Я вытер. И заорал опять:

— Не поддавайтесь им! Зайцы паршивые!

Тогда он сказал почти прежним голосом:

— Голову выше, гвардия! Ты же мужественный парень. Почему такая истерика? Видишь, я за тебя поручился, а ты свою чепуху про гипноз. Какой же это гипноз?

Я притих.

— Видишь, тебе и самому непонятно. Поговори хоть с Девятиугольником и рассуди: разве можно путем гипноза научить зайца разумно беседовать? Кстати, при разговоре через селектор прижимают «опознаватель» языком к нёбу и говорят, не открывая губ. Ты быстро научишься.

Я не желал научаться. Я не заяц, я человек! А они — фашисты, они хуже фашистов, потому что притворяются и сидят спрятанные, а людей заставляют делать подлости вместо себя!

Он рассеянно-терпеливо кивал, пока я выкрикивал.

— Ты кончил говорить? Кончил. Объясняю тебе, Алеша: никто не притворяется. Пришельцы не прячутся. И я, и этот заяц — довольно крупный, но обыкновенный земной заяц — мы оба и есть пришельцы. Не закатывай глаза. Постарайся это понять. Мы пришельцы, как ты выражаешься. Мы прилетели на Землю в этом корабле.

— Вранье это, вранье! — крикнул я и задохся. — Вранье-е!..

«А-о-о!» — ответило эхо и стало перекатываться, стихая. Крик метался вокруг, гудя на стенках пузыря.

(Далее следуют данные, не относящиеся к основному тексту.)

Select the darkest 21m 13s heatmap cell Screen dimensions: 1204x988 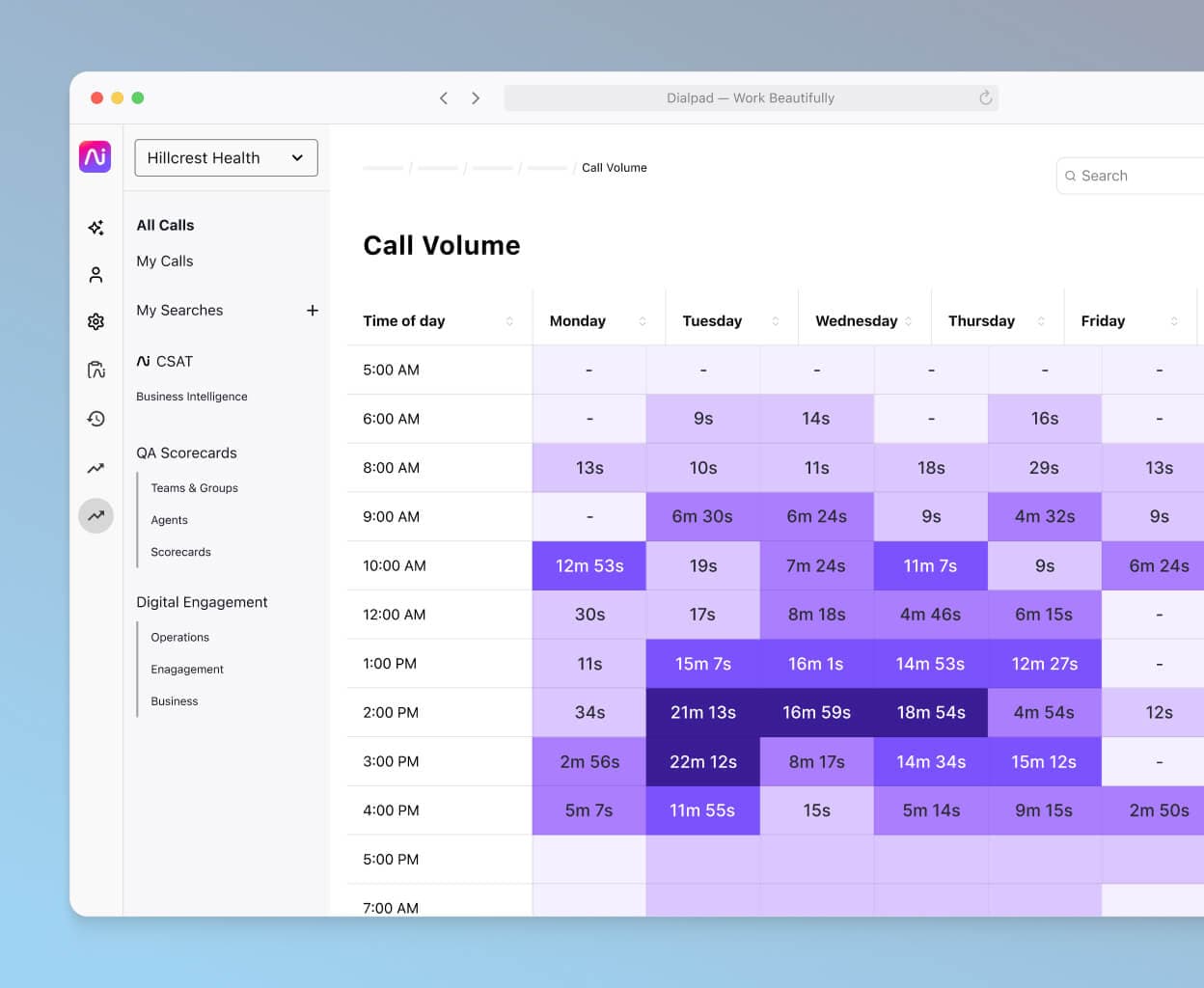pyautogui.click(x=702, y=712)
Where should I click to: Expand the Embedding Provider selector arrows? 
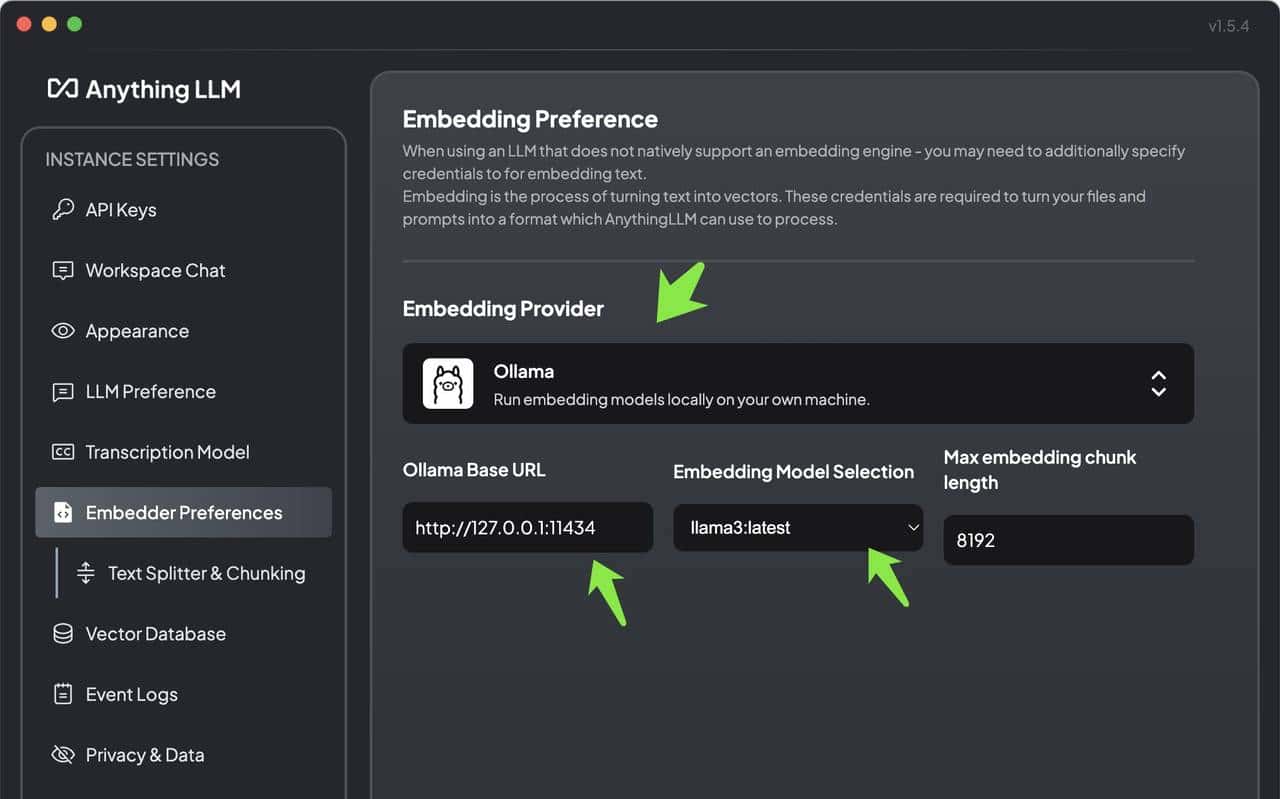[x=1158, y=384]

— Этот заяц дрессиро-ованный, — выговорил я. — А вы нездо-оро... — Почему-то я стал заикаться. На букве «о».

— Вздохни три раза глубоко и потряси головой, — сказал Сурен Давидович. — Девятиугольнику пора на патрулирование, а мы еще поговорим, пока есть свободное время.

Как Девятиугольник поскакал на свое патрулирование, я еще видел: он прыгал чуть боком, занося задние лапы вперед головы, и любопытно блестел выкаченным глазом. Скрылся на подъеме, потом уже вверху подпрыгнул свечкой и скрылся. И у меня тут же начало мутиться в глазах, все исчезло, сойдясь в одну точку. Очнулся я лежащим на сыром овражном песке, а рядом со мною сидел на корточках Сур.

ПРИШЕЛЬЦЫ

Я сел. Сурен Давидович аккуратно устраивал в кармане куртки небольшой зеленый ящичек; уложил, застегнул «молнию» и спросил:

— Скажи, тебе лучше по самочувствию? (Я кивнул: лучше.) Замечательно! Я ведь хочу тебе добра, а сейчас открываются блестящие возможности для тебя...

Я снова кивнул. После обморока я чувствовал себя неуклюжим и спокойным, как гипсовая статуя, что ставят в парках. Сурен Давидович это заметил и прихлопнул ладонями — верный признак удовольствия. И улыбнулся, растянув рот щелью.

— Скажи, ты понял насчет пришельцев?

— Не понял.

— Опять не понял! Спроси, я объясню... Не понимает! — Он пожал плечами.

— Конечно, — сказал я. — Если я придумаю, будто я — не я, а вовсе киноартист или Петр Первый, вы тоже не поймете.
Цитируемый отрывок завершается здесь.